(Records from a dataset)
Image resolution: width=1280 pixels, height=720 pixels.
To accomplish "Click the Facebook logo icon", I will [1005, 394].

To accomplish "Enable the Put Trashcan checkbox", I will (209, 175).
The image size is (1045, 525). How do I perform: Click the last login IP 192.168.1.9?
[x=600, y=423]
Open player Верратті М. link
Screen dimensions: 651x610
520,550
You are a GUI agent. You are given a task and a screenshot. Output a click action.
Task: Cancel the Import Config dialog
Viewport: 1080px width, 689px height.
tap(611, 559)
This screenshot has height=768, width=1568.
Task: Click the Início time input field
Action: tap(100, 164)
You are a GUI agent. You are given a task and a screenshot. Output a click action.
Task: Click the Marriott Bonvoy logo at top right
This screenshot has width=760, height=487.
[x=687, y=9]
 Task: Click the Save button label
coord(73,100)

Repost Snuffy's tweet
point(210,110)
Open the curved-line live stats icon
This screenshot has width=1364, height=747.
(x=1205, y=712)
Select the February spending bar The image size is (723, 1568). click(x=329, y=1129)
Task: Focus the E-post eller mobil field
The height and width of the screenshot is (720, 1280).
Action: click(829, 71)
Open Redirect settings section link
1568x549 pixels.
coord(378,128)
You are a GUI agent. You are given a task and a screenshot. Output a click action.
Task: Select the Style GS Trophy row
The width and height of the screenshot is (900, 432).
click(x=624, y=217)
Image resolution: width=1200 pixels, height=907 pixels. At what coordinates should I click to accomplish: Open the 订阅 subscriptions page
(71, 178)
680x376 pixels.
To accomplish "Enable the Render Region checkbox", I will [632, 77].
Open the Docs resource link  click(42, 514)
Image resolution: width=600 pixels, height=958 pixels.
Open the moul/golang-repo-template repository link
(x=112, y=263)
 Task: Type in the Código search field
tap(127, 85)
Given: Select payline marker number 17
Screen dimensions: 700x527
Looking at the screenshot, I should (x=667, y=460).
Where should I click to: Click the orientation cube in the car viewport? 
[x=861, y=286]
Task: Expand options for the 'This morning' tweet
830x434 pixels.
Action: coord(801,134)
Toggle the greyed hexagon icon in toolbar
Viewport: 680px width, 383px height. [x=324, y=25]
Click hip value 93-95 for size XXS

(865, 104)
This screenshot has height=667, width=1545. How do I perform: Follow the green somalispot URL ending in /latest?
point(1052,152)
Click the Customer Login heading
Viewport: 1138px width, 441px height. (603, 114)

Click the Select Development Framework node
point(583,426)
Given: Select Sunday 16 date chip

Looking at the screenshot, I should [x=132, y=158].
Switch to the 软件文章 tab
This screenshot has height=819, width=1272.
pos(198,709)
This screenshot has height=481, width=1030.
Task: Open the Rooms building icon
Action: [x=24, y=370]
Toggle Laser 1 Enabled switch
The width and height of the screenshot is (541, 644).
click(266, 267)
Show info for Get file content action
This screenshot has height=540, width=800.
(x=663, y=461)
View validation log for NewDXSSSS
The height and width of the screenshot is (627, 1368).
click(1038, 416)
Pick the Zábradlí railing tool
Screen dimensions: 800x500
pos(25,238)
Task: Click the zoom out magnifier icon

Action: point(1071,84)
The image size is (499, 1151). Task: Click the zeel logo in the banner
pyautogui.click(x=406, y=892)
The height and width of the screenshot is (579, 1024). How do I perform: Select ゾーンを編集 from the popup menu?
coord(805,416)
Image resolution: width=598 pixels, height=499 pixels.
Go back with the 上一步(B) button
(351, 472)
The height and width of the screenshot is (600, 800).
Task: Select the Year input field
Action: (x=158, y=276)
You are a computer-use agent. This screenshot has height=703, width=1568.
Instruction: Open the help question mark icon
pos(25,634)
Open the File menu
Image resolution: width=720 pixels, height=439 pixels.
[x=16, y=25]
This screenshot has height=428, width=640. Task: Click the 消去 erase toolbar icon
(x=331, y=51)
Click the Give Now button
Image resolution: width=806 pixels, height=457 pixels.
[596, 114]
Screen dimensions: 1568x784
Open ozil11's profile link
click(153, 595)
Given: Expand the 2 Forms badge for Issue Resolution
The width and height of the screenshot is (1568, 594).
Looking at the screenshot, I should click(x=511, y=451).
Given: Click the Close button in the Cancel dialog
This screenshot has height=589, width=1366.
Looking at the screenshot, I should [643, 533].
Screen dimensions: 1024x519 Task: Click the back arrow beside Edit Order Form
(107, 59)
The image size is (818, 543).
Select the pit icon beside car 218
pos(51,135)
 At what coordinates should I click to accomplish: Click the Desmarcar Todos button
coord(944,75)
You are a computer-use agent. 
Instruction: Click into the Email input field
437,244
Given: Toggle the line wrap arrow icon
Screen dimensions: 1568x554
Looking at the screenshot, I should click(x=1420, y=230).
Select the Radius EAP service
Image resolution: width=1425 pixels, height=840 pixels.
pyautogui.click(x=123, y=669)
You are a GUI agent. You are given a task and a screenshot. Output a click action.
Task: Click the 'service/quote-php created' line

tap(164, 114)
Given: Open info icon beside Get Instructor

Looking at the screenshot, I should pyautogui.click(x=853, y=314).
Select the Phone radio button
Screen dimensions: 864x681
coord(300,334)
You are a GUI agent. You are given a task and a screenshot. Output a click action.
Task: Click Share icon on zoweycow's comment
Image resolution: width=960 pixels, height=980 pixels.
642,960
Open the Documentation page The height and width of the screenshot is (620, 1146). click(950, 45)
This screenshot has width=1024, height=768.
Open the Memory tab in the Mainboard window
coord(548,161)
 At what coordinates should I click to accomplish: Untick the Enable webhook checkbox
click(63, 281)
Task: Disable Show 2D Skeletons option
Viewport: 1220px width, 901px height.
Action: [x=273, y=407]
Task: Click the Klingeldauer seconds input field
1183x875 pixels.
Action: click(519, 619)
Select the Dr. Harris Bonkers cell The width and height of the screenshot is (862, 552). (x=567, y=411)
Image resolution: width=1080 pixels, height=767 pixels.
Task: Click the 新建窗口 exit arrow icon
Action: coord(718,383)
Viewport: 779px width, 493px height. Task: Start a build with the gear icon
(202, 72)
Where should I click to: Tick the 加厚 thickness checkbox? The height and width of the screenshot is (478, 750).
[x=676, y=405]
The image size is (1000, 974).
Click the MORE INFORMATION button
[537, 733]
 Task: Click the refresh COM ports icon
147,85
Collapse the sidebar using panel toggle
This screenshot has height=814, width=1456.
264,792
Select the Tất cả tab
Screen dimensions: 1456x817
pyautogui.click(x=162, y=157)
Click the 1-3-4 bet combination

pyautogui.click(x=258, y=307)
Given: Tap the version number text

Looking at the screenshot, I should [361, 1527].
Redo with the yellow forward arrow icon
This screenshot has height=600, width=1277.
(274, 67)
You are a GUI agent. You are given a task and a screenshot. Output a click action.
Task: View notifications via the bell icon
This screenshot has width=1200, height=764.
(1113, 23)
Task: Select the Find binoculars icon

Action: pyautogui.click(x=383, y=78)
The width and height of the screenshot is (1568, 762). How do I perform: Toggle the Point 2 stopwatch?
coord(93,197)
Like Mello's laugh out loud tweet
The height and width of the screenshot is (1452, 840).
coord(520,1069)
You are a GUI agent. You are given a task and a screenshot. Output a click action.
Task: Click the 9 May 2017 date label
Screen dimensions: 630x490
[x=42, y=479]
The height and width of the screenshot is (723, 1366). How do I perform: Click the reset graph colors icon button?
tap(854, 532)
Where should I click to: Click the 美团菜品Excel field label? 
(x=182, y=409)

**Task directions:**
Some lines of the records above contain the word "Expand". How many are there? Reply with the number alone.

**Solution below:**
2